In his front page “innovation” story for the most recent Alabama State Dept. of Education newsletter, State Superintendent Tommy Bice is dazzled by a student’s use of technology and praises his potential to be college and career-ready in such an environment. In doing so, Bice overlooks the more important consideration–learning progress. While it is great that Sam can use a tablet, this is not nearly as important as the fact that he has learned to read and write or solve math problems. If we place too much emphasis on how many technology devices we have in the classroom or our students’ ability to use those devices, we are missing the more important measure of learning–how our children process and synthesize the data and whether our children are learning the basic building blocks of knowledge which make their use of technology meaningful and productive. My concern is whether our students’ data assessments are showing true learning progress. To me, this is more important than whether they can use an application on a tablet. Monkeys can be trained to use tablets.

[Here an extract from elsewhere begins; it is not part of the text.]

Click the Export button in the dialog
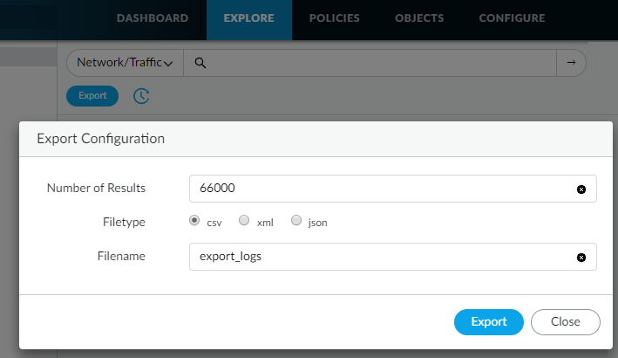The image size is (618, 358). tap(488, 321)
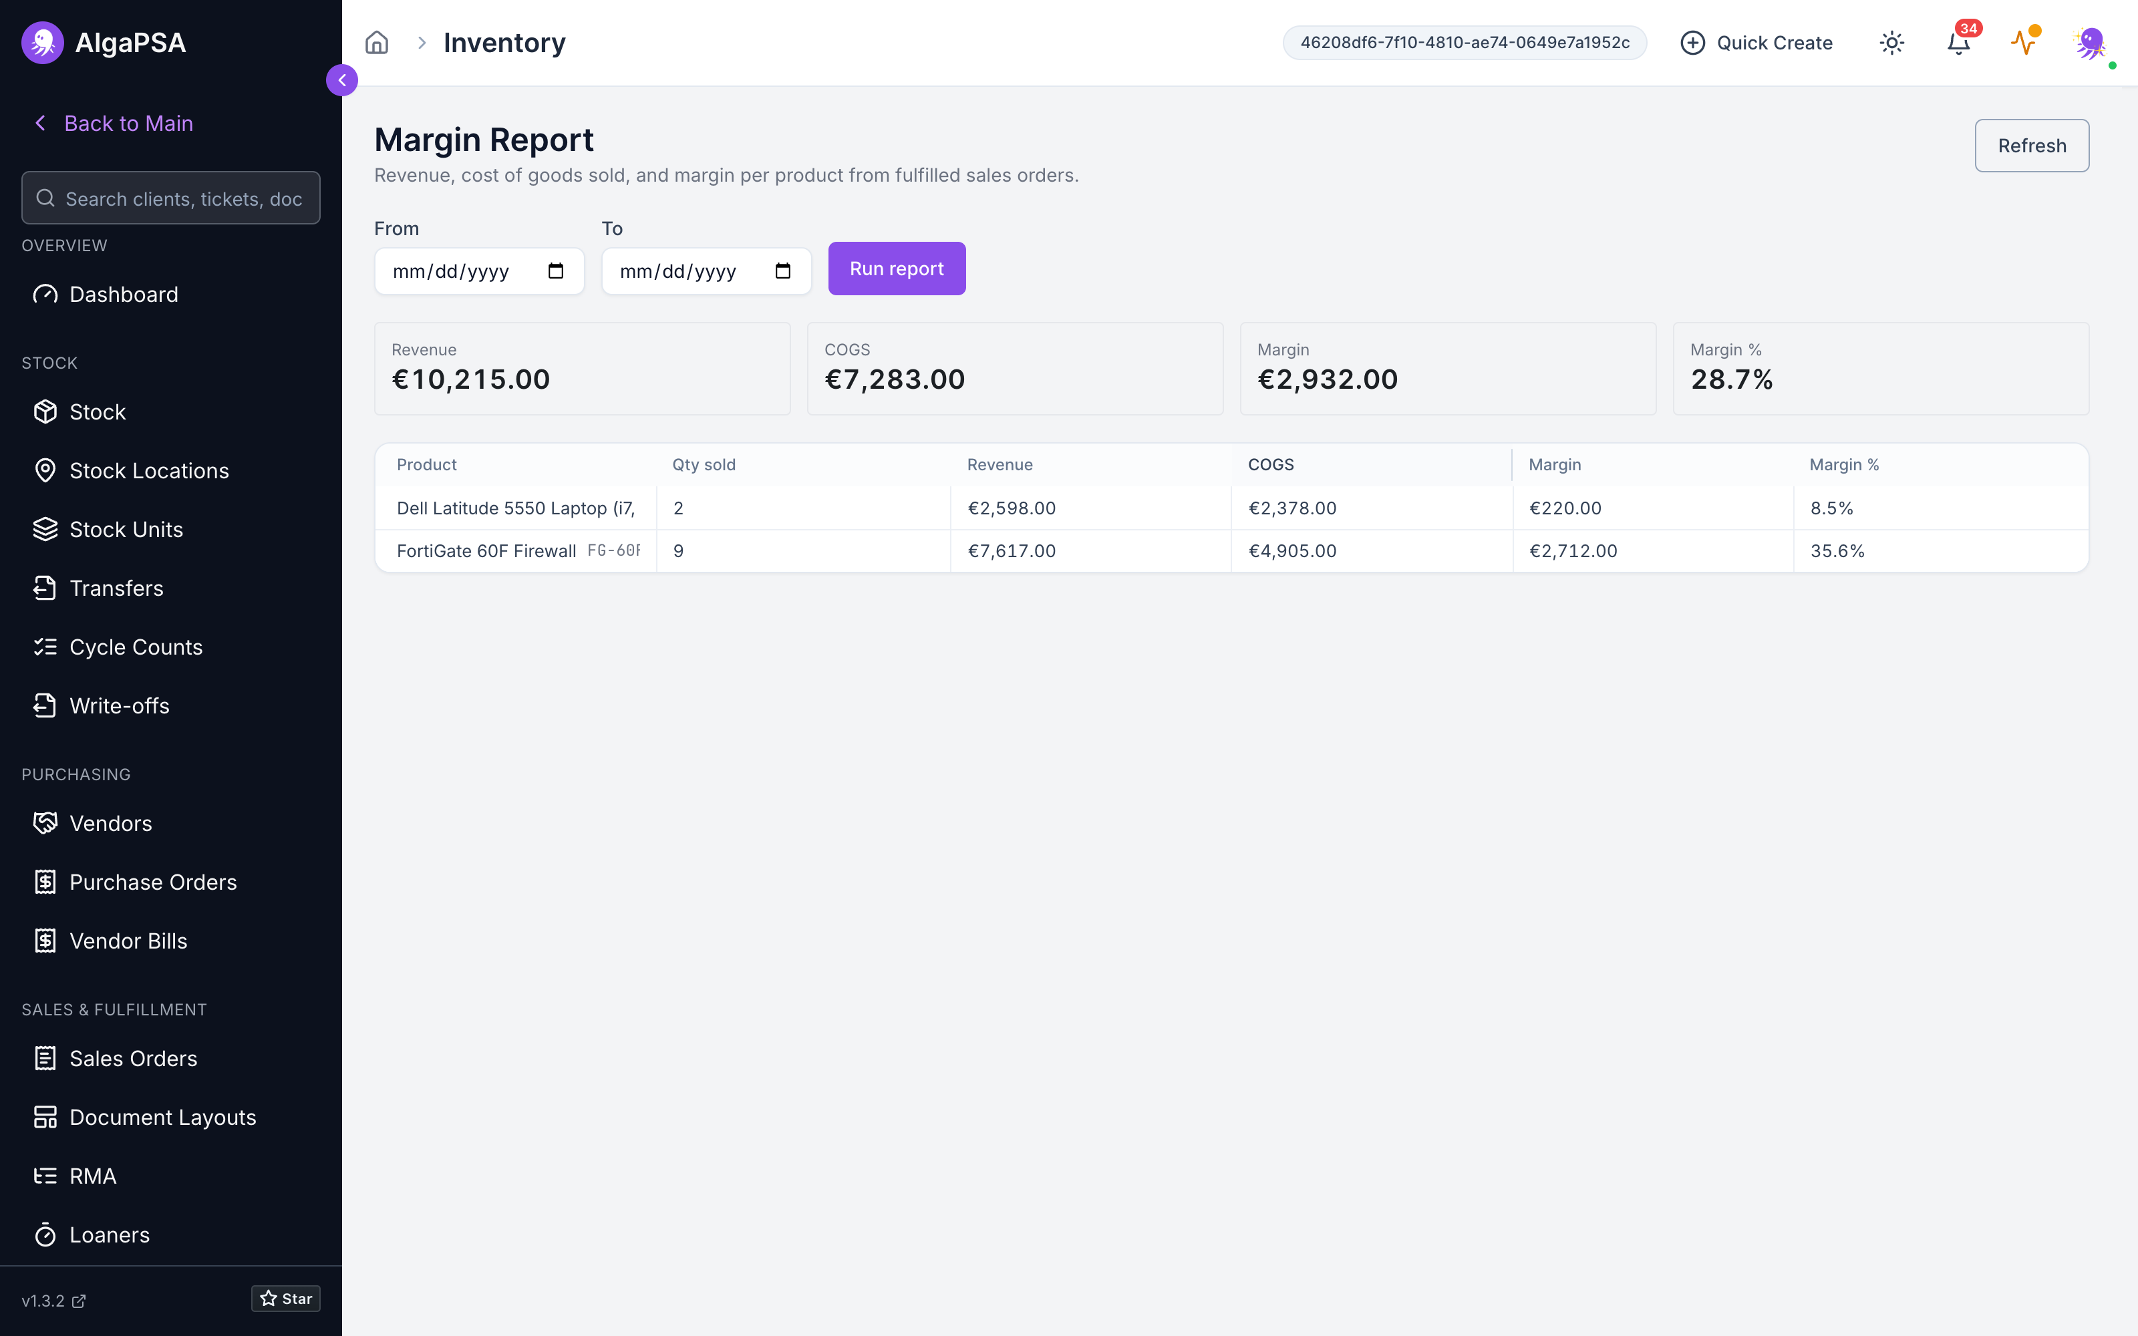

I am equally concerned about another front-page article by our teacher-of-the-year that praises our schools’ becoming less teacher-centric and more student-centric. (Does anyone else think it is ironic that a teacher-of-the-year would be happy that teachers are becoming less important in the classroom?) I don’t want my child’s teacher to become less important in the classroom. I don’t want other children teaching my child or my child teaching someone else’s child or my child teaching himself. If we go too far with the belief that, if you give children some blocks, they will be able to build an Eiffel Tower–without previous, detailed instruction–it will damage our students’ ability to compete in the world. While a little bit of constructivist teaching (focusing on independent or group student work) can be beneficial, this should not be the main focus or “center” of the classroom and we should be careful how these are applied. Independent projects should reinforce teaching–giving my child the opportunity to demonstrate what he has already learned–and not become the principal method of teaching. If you throw my child in the ocean before teaching him to swim, he might drown. Every activity in the classroom should extend a real, demonstrable learning benefit to the student; making paper airplanes without discussing the physics of what makes the airplane fly is not a beneficial learning activity.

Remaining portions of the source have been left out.